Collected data
☆ ☆ ☆ ☆ ☆ ☆ ☆

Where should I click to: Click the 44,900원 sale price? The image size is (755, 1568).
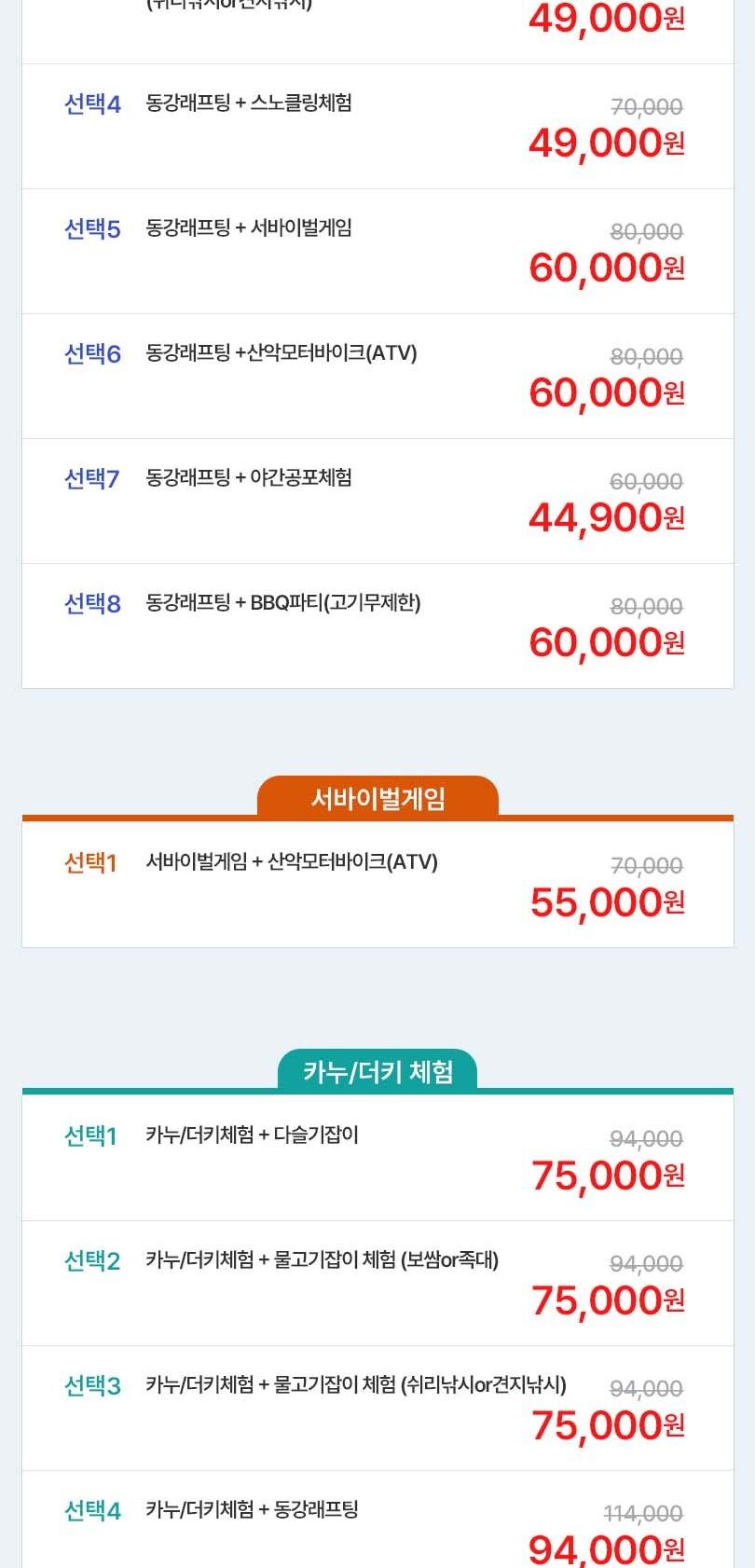pyautogui.click(x=606, y=517)
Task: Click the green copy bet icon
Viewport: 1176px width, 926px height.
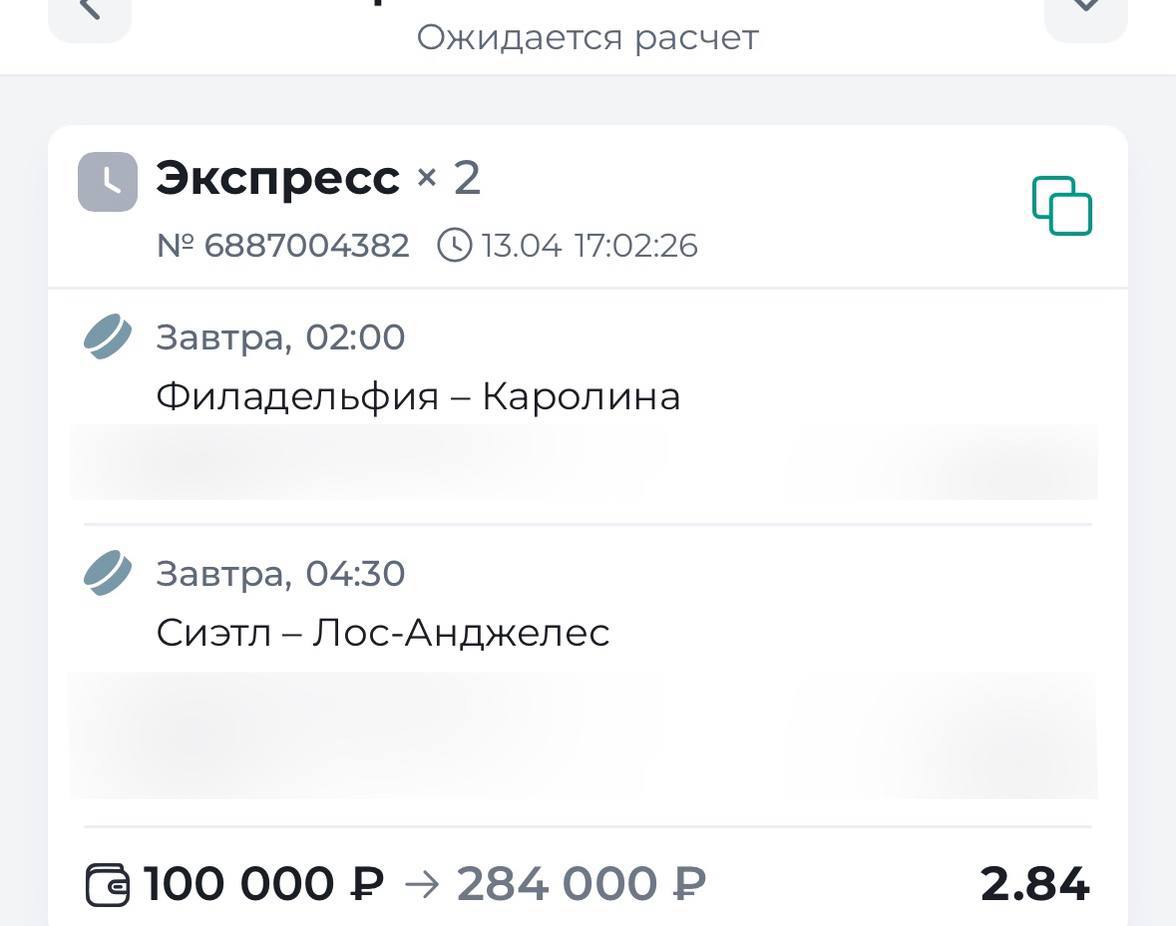Action: click(1062, 206)
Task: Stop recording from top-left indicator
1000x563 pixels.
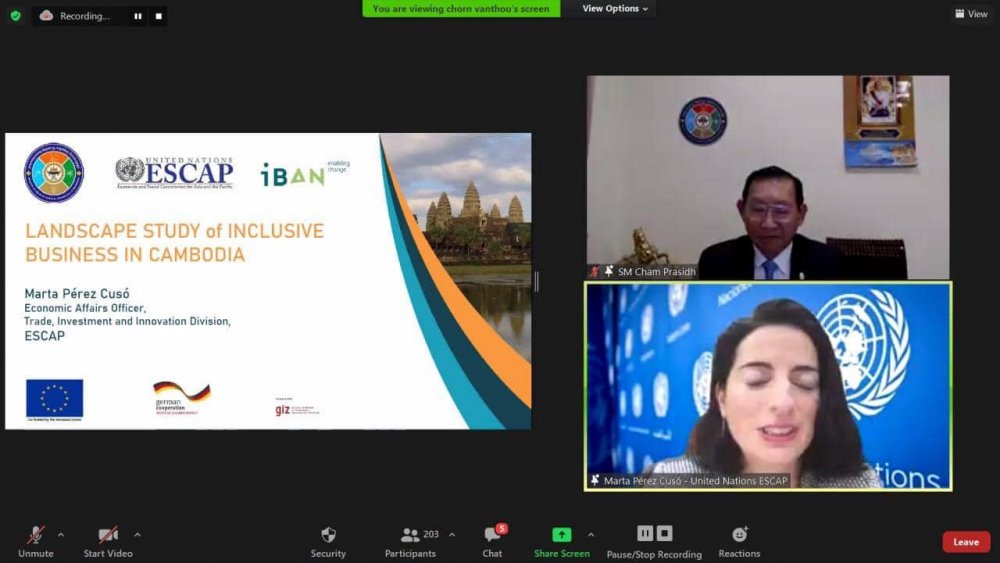Action: (158, 16)
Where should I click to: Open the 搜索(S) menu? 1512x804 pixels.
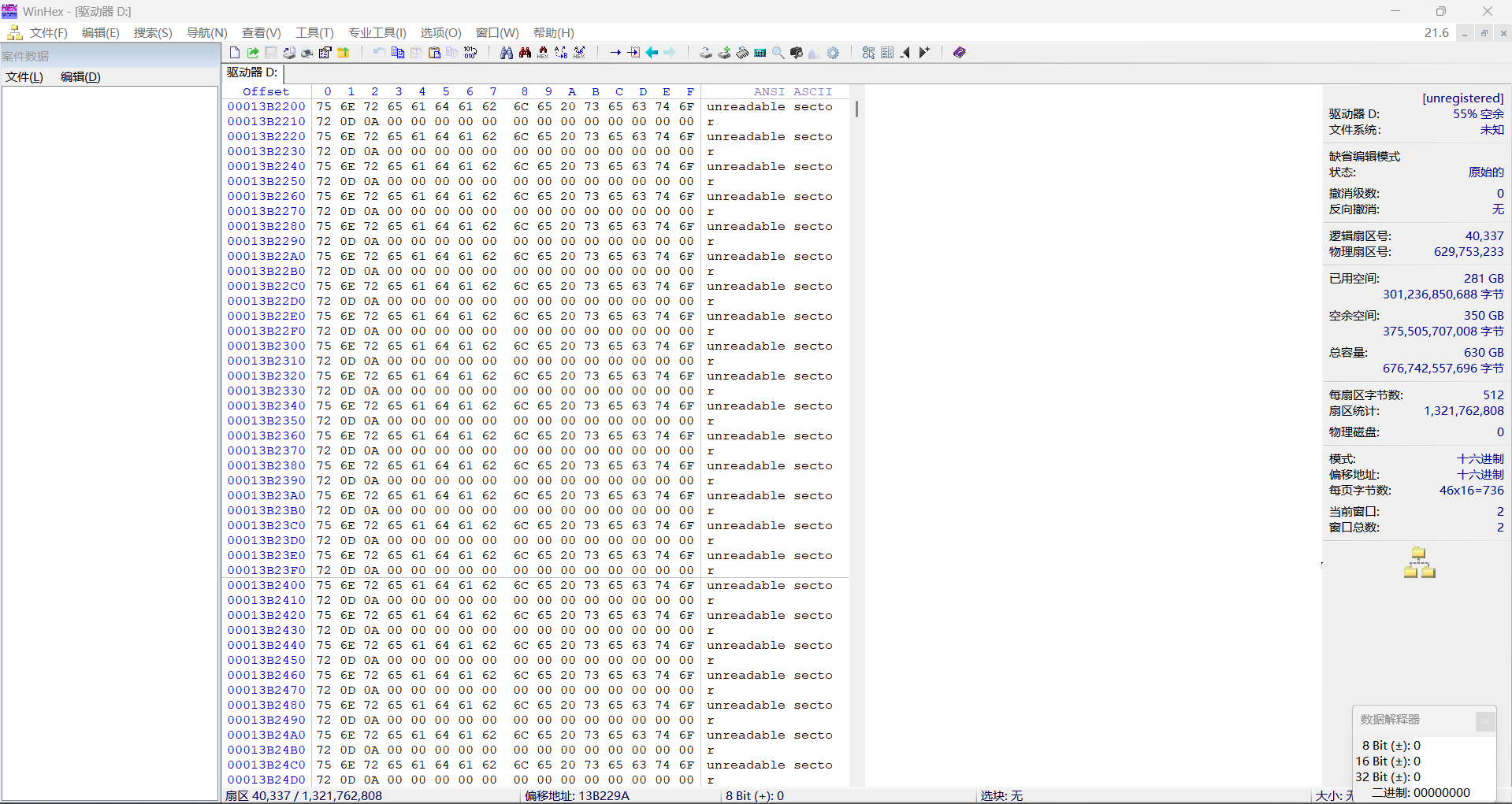coord(153,33)
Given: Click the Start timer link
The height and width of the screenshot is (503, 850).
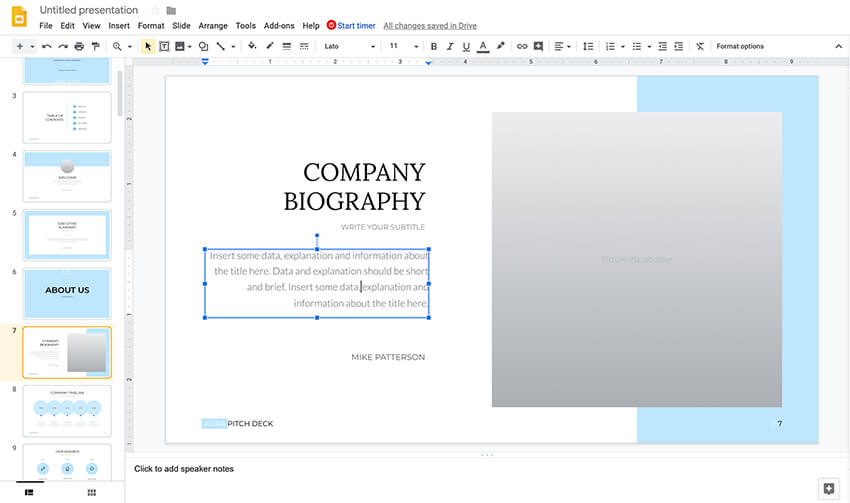Looking at the screenshot, I should [x=356, y=25].
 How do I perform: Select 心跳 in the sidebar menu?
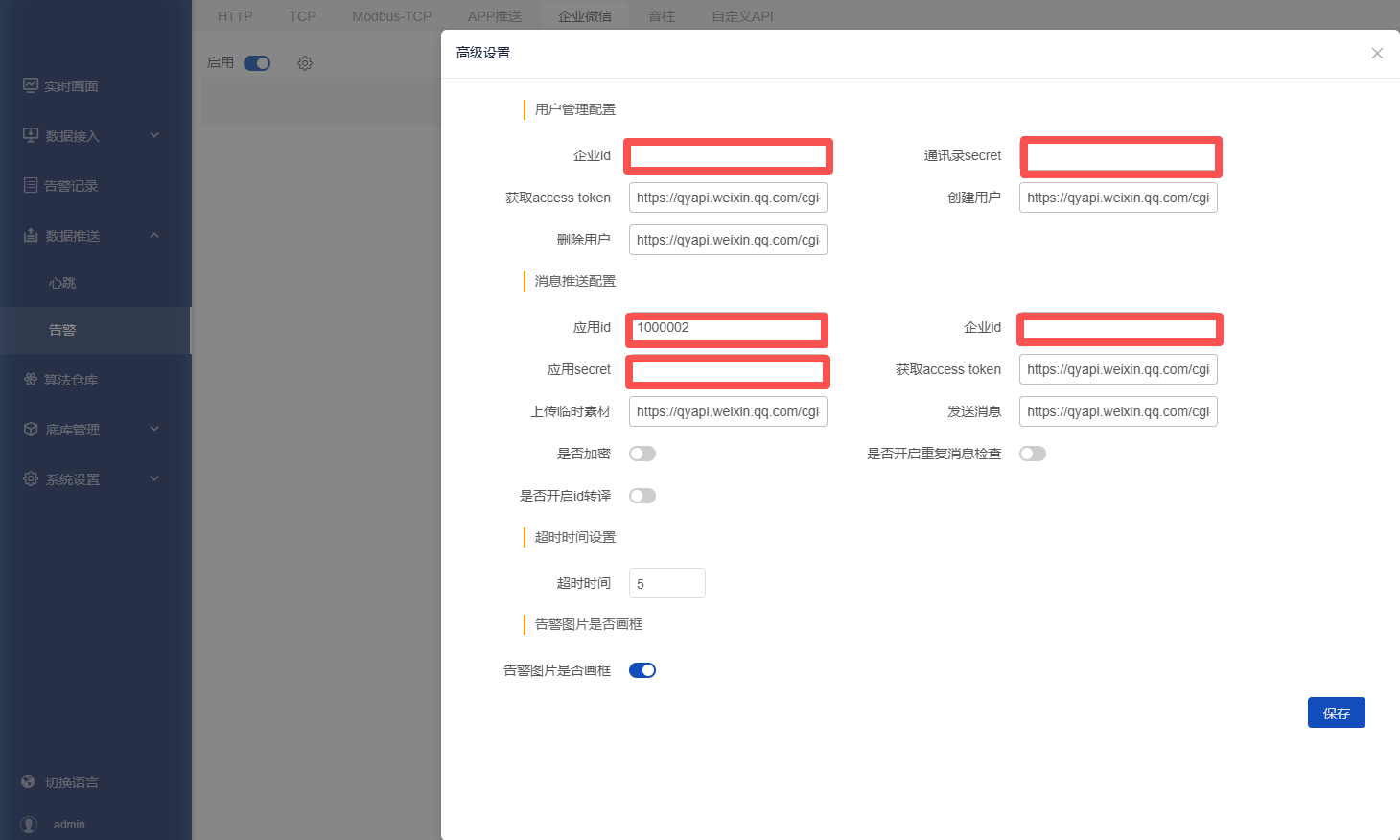point(62,283)
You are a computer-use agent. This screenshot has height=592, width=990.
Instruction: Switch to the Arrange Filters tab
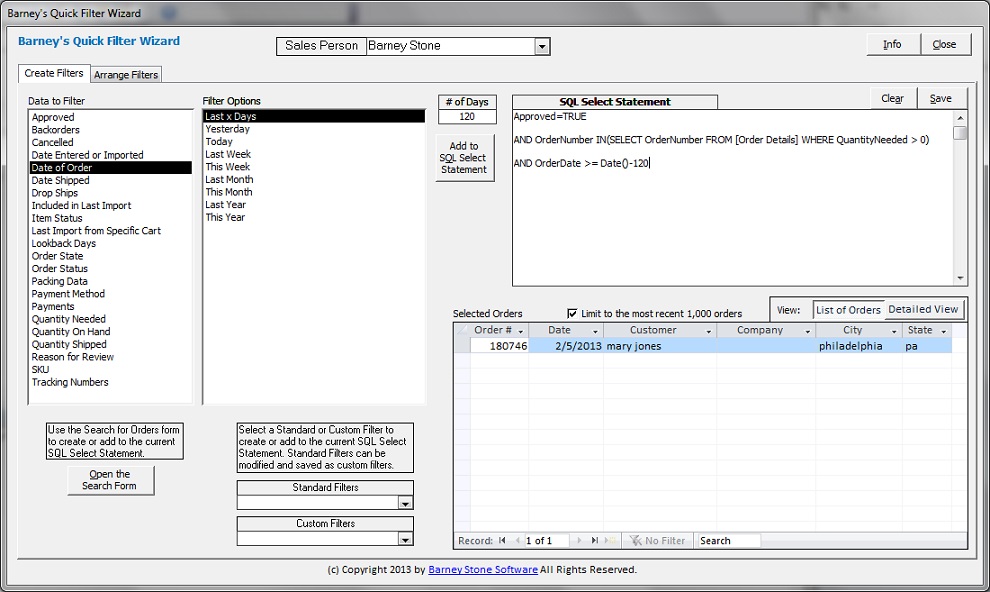(x=126, y=74)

☆ ☆ ☆ ☆ ☆ ☆ ☆

▸ **TASK**: The result should be the same data as above, line for line, with the pictures gone.

▸ **ANSWER TO THIS EXERCISE**:
Where should I click to: Click the 44,900원 sale price? The image size is (755, 1568).
pyautogui.click(x=606, y=517)
Task: Click the green copy bet icon
Viewport: 1176px width, 926px height.
Action: click(1062, 206)
Task: Stop recording from top-left indicator
1000x563 pixels.
Action: (158, 16)
Where should I click to: Open the 搜索(S) menu? 1512x804 pixels.
coord(153,33)
Given: Click the Start timer link
The height and width of the screenshot is (503, 850).
Looking at the screenshot, I should [x=356, y=25].
 How do I perform: Select 心跳 in the sidebar menu?
point(62,283)
You are a computer-use agent. This screenshot has height=592, width=990.
Instruction: Switch to the Arrange Filters tab
(x=126, y=74)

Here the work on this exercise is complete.